Creating sculptures in wrought iron
To create the sculptures, the artist needs to choose the iron sheets which then have to be forged at high temperature. While a sheet is red hot, its shape can be molded. The iron cools quickly and thus time for shaping it for creating sculptures is relatively short.
Mario first creates a model of his sculpture in clay, which is much easier to work with. This allows him to think of the shape he wants to create in iron and plan the process.
Though iron is a difficult metal to work with for an artist, Mario's long experience and ability makes him bring out a kind of dynamism in his sculptures, making them come alive. Beaten iron can assume different hues, from a cold bluish grey to a warm burnt sienna. These chromatic variations add to the beauty of his work.
Apart from working with sheet metal, Mario has also experimented with perforated metal sheets for creating his sculptures. Creating a sculpture with such nets, requires additional care as it needs to be shaped delicately. Some of his most suggestive works have been created in this way.
Now, let me briefly present some of his works from his "Metal Fantasies" exhibition.

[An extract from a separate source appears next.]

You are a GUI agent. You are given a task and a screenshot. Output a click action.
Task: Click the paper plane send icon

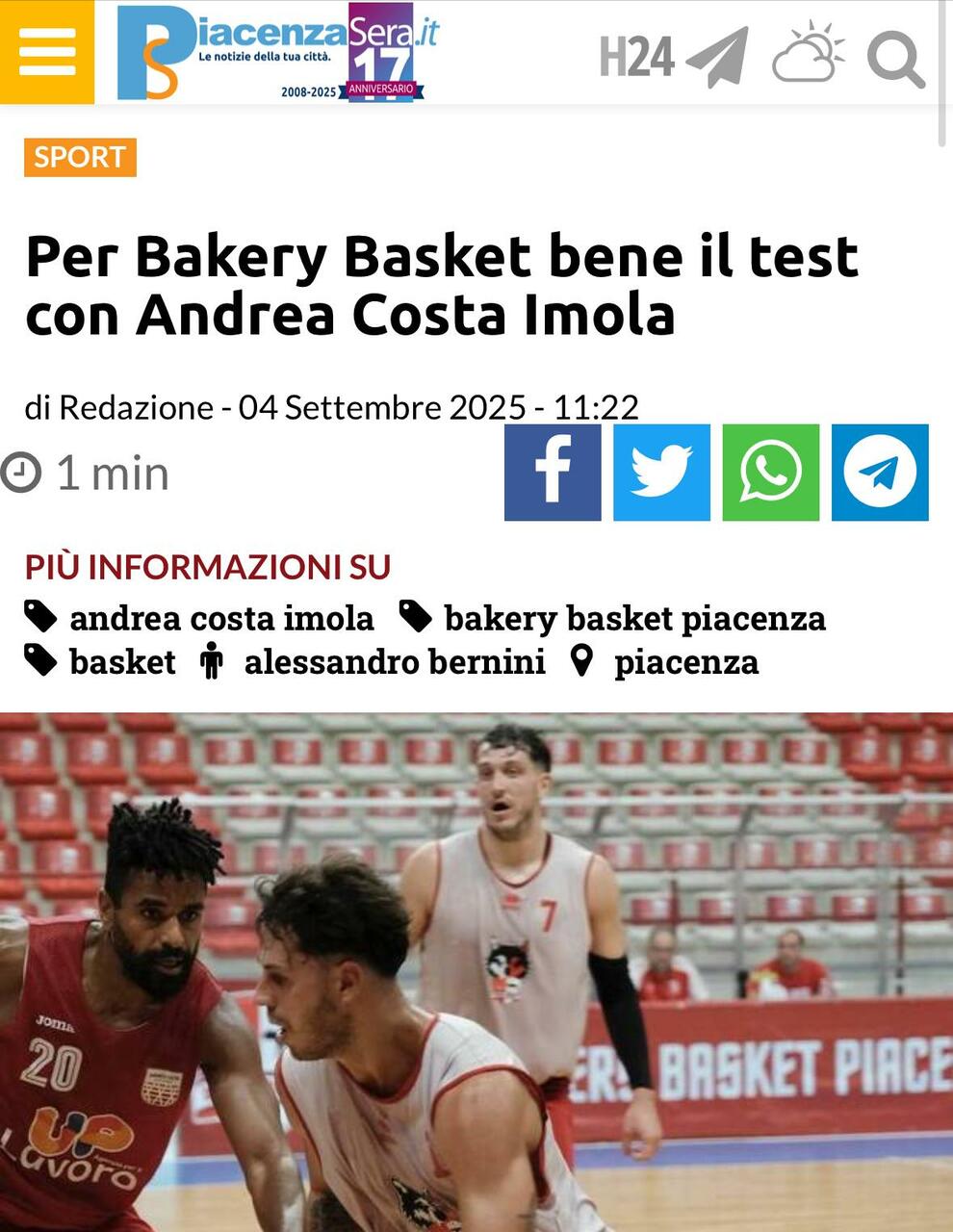click(717, 57)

Mario likes to sculpt animals and birds, with an occasional flower or a plant. Among his animal sculptures, I especially liked animals frozen in action. Among these, my favourite was a running dog, its whole body lifted in air with only a paw touching the ground. I loved this dog's expression and I could almost see its saliva drooling down its mouth.

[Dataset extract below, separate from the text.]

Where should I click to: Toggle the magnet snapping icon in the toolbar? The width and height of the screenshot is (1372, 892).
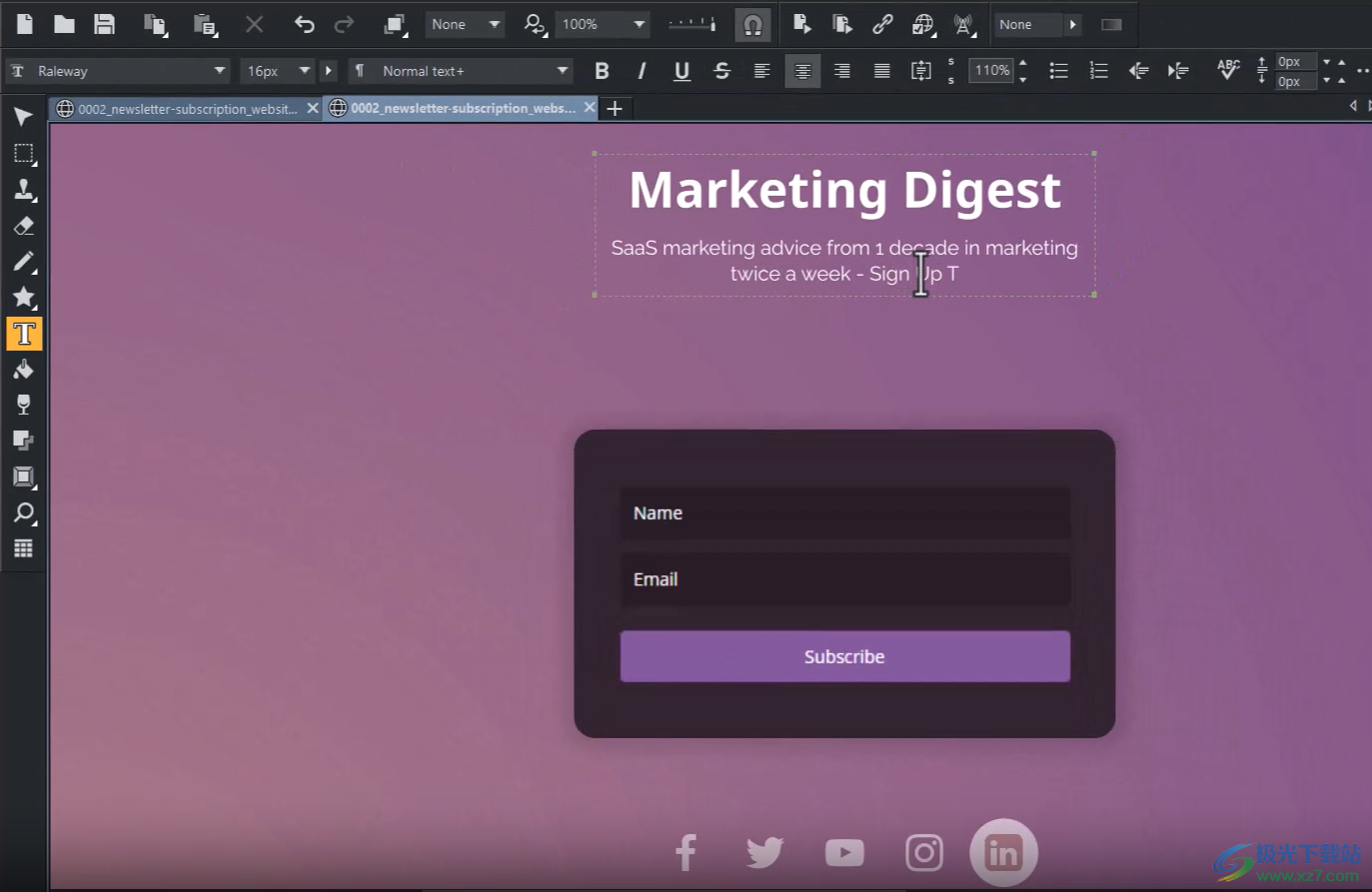point(752,24)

Another of his animal sculptures which I liked was the horse.
Mario's sculptures of the rounded female buttocks are famous. He had a large number of them in the exhibition. I liked the ones where the metal's shape suggested the roundness and the female form, rather than the more explicit ones showing genitals.
I also liked his female butt-sculptures made from a perforated thick iron sheets.
Among his full body female nude sculptures my favourites were those where the body was shown frozen-in-action, like the girl doing acrobatics with a ribbon in the image below. Like the frozen-in-action animals, in all these sculptures, only small parts of the bodies were anchored to the base while most of the sculptures were in the air.
Mario also makes sculptures of male nudes, especially buttocks and genitals among his work. Among these, my favourite was one in the image below, of a guy with a six-pack abdomen and once again, frozen-in-action body.
I also liked his sculptures of dissolving male bodies, like the one below.
Finally, the exhibition had some sculptures focusing on male genitals like the one below.
I like Mario Converio's sculptures. I like the way he combines abstract unformed metal, as if being torn away from its roots, and how it gently transforms into a shape, hinting at something instead of being explicit. I also liked his ability to freeze a moment in time in the metal, catching the dynamicity of an action-charged moment. These are full of drama and emotions, something which you do not expect to be so strong in a metal sculpture.
Mario's art embraces human sexuality, looking at the male and female curves and planes with unabashed pleasure. I must confess that I find some of it a little crude, and personally I prefer those art works where sensuality is hinted at instead of being "in your face".
I would like to conclude this post with one of his works which is more gentle and at the same time, a little scary - a tiny puppy spirit, peeping from a soldier's shoe.